» **What the exercise asks**
Please return each line of the records below that contains the word "should".

Start of Records provided

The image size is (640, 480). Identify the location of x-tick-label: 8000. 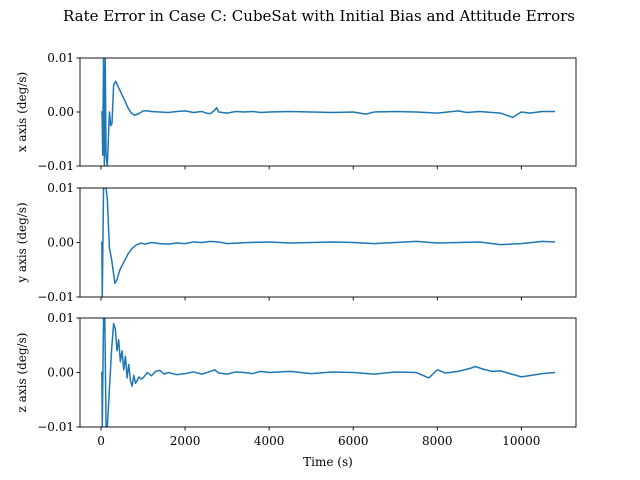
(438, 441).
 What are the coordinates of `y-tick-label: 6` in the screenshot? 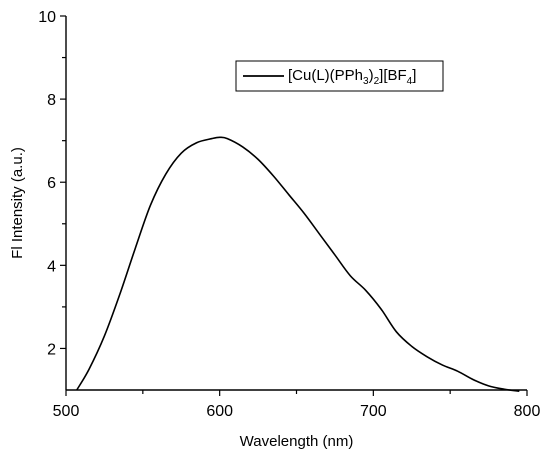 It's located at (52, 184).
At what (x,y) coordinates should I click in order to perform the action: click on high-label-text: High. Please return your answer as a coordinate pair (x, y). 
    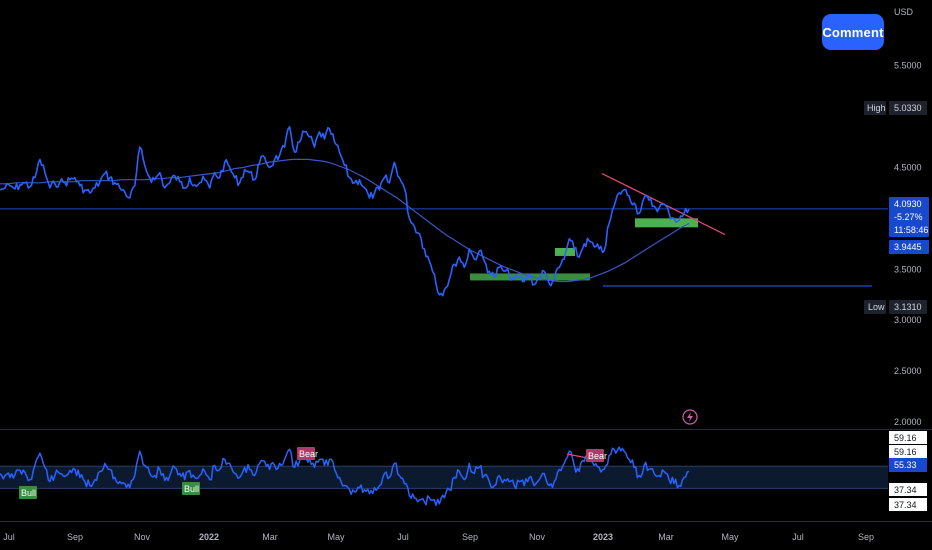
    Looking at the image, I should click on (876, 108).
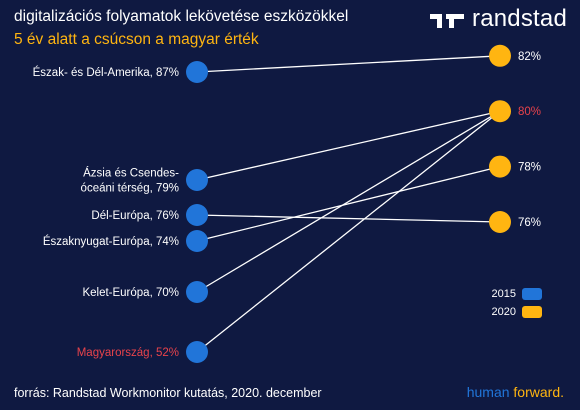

End of Records provided

» **Reply**
At what (x,y) coordinates should I click in order to perform the action: click on high-label-text: High. Please return your answer as a coordinate pair (x, y). 
    Looking at the image, I should click on (876, 108).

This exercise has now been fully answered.